The task:
Whenever a line of the records below contains the word "field", copy that line.

Data for this task:
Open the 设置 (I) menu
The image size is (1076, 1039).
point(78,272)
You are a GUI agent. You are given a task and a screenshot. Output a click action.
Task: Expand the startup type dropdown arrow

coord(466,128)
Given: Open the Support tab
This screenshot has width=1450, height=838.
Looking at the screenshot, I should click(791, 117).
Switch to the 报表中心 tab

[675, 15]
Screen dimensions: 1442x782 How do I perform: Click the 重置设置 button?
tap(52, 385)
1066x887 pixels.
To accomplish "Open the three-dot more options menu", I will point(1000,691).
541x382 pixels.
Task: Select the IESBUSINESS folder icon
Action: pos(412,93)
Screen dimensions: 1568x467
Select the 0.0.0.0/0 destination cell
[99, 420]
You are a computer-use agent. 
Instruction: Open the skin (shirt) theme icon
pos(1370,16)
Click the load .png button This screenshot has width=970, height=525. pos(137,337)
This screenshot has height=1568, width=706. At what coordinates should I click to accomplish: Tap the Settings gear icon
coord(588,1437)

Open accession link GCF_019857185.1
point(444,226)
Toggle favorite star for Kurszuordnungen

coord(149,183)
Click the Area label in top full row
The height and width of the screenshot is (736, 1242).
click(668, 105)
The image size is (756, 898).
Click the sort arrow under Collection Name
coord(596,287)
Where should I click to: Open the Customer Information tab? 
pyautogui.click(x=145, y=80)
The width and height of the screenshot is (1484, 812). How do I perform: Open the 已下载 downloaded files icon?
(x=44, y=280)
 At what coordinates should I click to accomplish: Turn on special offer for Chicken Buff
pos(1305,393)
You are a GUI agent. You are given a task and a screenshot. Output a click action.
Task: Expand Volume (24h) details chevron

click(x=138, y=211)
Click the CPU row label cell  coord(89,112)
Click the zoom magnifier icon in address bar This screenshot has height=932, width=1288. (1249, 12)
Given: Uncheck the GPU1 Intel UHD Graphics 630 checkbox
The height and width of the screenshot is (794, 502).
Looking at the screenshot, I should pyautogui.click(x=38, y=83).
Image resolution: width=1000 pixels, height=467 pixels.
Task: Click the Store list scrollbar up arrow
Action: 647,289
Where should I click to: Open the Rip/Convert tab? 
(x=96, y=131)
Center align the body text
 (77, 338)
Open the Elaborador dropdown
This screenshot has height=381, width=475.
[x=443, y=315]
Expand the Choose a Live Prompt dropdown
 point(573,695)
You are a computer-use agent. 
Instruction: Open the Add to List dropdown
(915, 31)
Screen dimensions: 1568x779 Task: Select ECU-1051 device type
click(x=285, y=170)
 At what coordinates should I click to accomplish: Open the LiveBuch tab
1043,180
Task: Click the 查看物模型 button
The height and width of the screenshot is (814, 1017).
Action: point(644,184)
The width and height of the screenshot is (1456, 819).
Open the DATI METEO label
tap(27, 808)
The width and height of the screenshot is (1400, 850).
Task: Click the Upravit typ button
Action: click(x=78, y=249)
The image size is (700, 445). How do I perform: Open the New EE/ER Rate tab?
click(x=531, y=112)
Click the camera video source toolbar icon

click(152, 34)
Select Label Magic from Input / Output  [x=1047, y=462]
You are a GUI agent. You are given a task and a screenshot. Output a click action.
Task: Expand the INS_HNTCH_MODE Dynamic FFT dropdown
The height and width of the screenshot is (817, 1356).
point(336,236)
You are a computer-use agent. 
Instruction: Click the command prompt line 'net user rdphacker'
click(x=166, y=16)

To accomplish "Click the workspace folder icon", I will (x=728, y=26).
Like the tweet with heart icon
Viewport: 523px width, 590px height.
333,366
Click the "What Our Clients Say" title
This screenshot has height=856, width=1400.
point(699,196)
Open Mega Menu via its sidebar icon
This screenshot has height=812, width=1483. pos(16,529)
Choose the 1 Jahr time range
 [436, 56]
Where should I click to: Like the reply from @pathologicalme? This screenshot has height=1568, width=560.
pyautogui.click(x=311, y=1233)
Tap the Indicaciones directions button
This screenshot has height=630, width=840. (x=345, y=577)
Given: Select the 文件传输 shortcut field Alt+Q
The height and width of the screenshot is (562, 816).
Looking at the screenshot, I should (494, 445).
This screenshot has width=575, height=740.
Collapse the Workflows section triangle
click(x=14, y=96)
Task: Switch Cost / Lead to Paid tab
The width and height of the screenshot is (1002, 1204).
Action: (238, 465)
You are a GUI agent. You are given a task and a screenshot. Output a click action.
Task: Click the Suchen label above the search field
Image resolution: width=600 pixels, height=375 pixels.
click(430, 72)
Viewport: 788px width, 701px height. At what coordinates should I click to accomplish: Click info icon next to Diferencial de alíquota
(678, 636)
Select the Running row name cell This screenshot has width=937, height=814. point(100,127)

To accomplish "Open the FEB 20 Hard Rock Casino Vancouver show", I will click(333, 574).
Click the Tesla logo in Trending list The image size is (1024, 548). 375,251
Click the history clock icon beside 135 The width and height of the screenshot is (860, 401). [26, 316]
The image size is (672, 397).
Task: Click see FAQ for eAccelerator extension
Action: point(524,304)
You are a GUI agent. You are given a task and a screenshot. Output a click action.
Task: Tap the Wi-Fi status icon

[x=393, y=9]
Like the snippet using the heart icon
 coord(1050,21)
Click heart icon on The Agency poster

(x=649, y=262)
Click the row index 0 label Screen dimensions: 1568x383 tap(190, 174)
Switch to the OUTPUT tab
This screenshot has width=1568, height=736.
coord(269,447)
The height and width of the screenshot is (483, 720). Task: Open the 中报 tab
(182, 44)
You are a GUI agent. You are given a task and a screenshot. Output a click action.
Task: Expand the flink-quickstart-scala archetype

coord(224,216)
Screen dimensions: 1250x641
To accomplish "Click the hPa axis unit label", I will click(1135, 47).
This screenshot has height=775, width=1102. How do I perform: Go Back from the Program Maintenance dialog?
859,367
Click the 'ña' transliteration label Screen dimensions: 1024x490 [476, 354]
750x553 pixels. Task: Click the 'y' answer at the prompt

Result for this task:
Given: Select the 文件传输 shortcut field Alt+Q
Task: Click the Suchen label above the search field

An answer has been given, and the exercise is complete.